Scheduling fetch data same day from MongoDB to Hadoop in Apache NiFi

Thursday, 16/02/2023

Tram Ho

Introduction to Apache NiFi

What is Apache NiFi?

Apache NiFi is an open source tool built to automate the flow of data between systems.

Main feature:

Browser-based user interface
Data provenance tracking
Extensive configuration (Extensive configuration)
Extensible design
Secure communication

NiFi . Architecture

Figure 1: NiFi Standlone

NiFi executes in a JVM on the host operating system.

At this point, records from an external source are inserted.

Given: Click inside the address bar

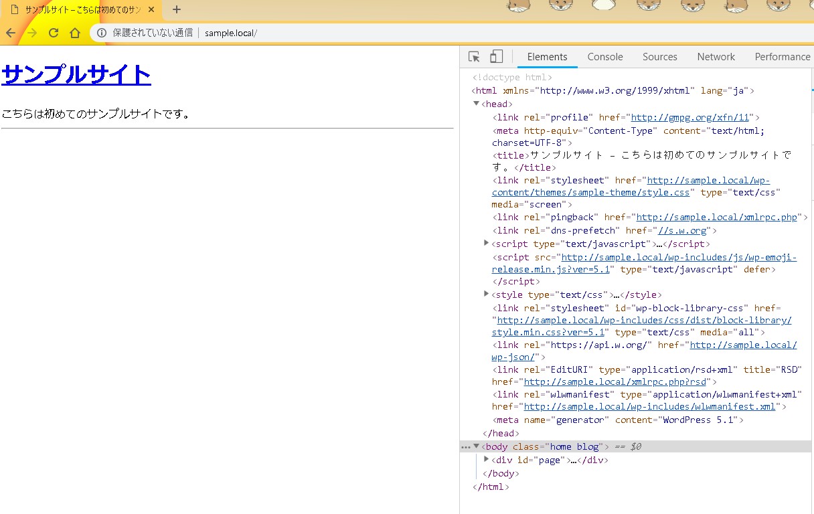Looking at the screenshot, I should [301, 31].
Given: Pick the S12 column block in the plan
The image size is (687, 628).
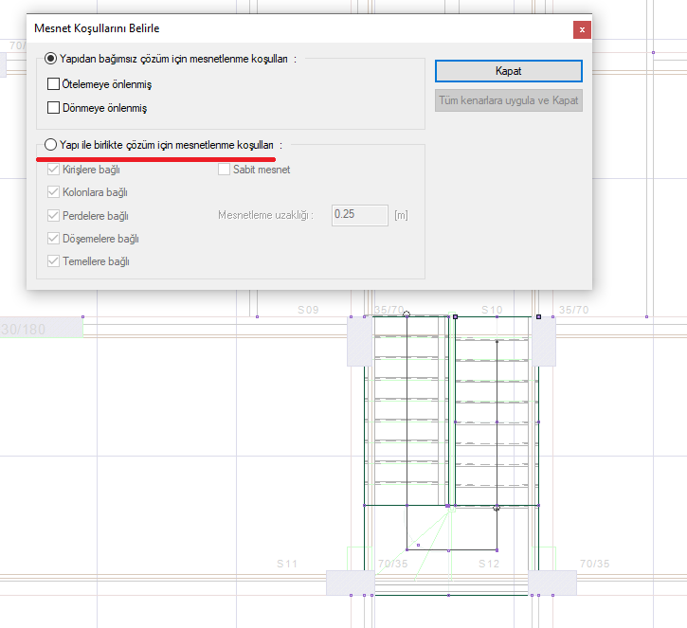Looking at the screenshot, I should (x=551, y=583).

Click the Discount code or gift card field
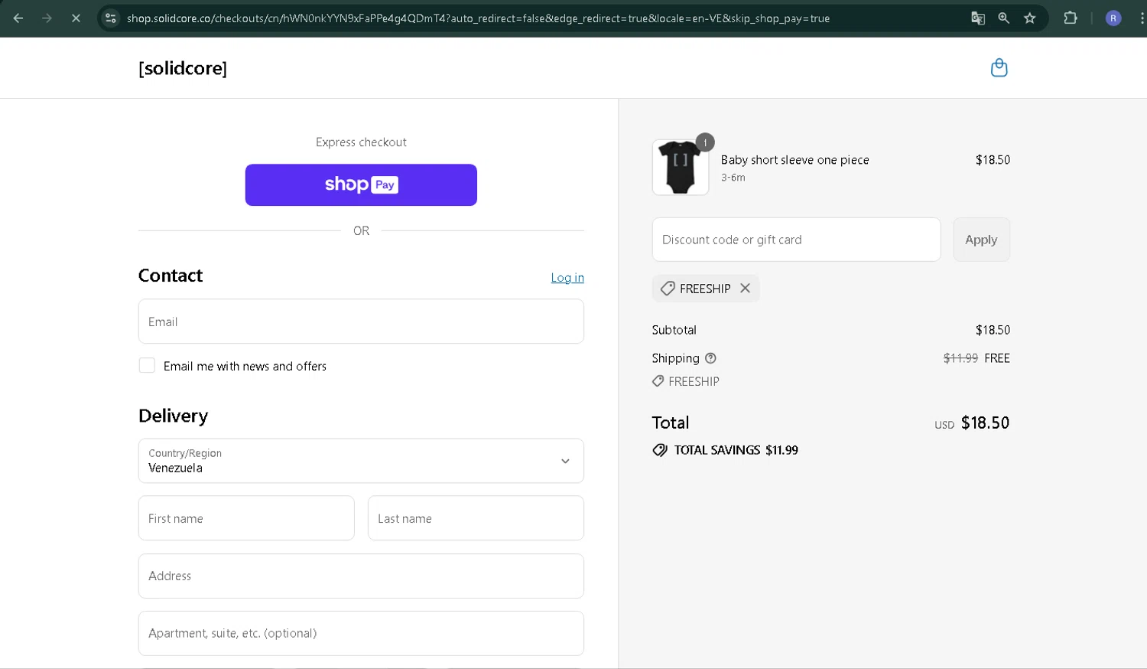[x=796, y=240]
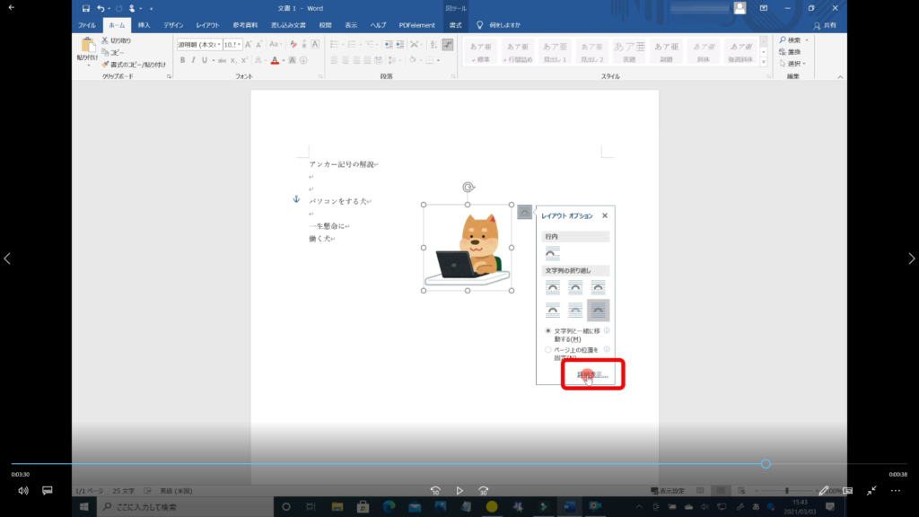Select ページ上の位置を固定 radio button
The width and height of the screenshot is (919, 517).
click(549, 350)
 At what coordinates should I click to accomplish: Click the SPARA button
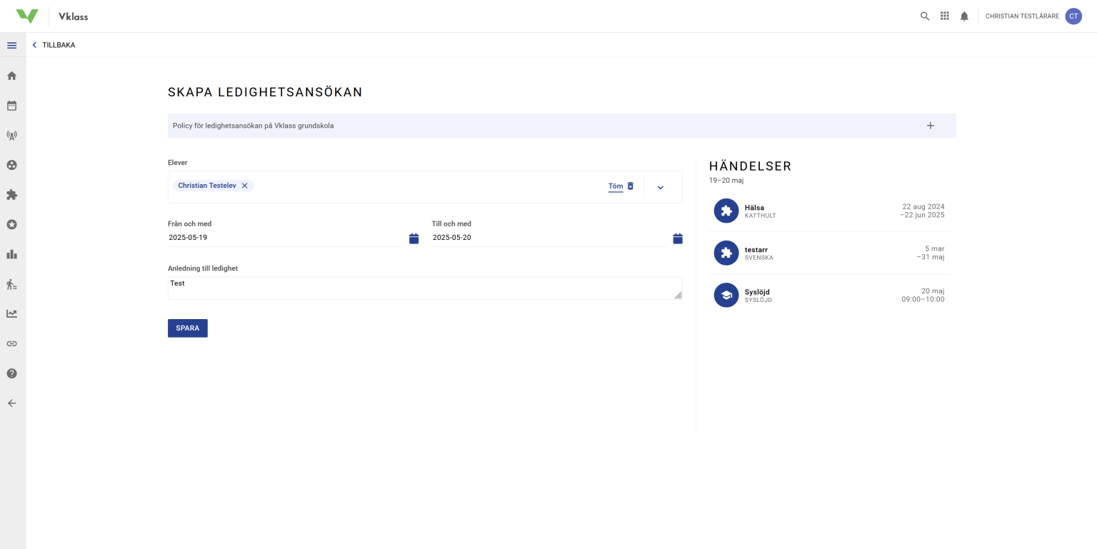point(187,328)
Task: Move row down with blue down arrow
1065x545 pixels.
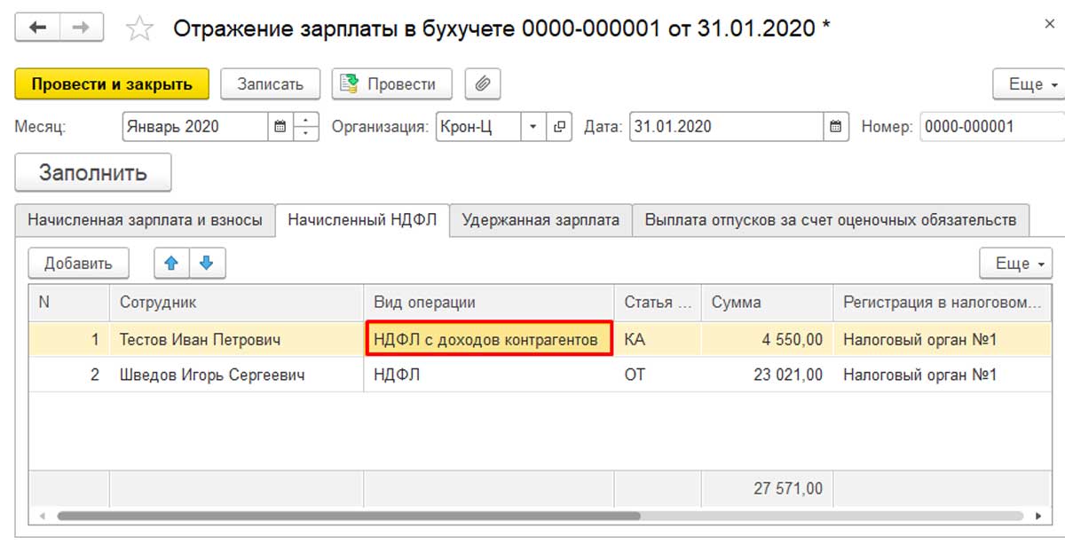Action: pos(207,263)
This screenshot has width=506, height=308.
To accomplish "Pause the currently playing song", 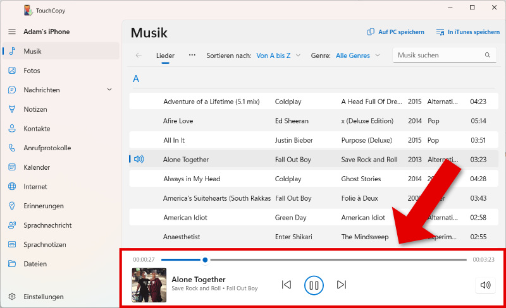I will pyautogui.click(x=313, y=285).
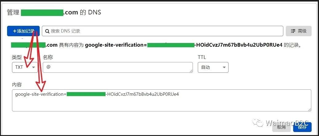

The main components of NiFi on the JVM are as follows:

Web server: The purpose of a web server is to host NiFi’s HTTP-based command and control APIs.
Flow controller: The flow controller is the brains of the operation. It provides threads for extensions to run on and manages the schedule when extensions get resources for execution.
Extensions: There are many types of NiFi extensions described in other documents. The key point here is that the extensions work and execute inside the JVM.
Flow file: The FlowFile repository is where NiFi keeps track of the status of what it knows about a given FlowFile that is currently active in the flow. Pluggable repository implementation. The default approach is a Persistent Pre-Write Log located on a specified disk partition.
Content Repository: A content repository is where the actual content bytes of a given FlowFile are stored. Pluggable repository implementation. The default approach is a fairly simple mechanism that stores blocks of data in the file system. More than one file system storage location can be specified to get different physical partitions joined to reduce contention on any drive.
Provenance Repository: The origin repository is where all the origin event data is stored. The storage structure is pluggable with the default implementation using one or more physical drives. Within each location event data is indexed and searchable.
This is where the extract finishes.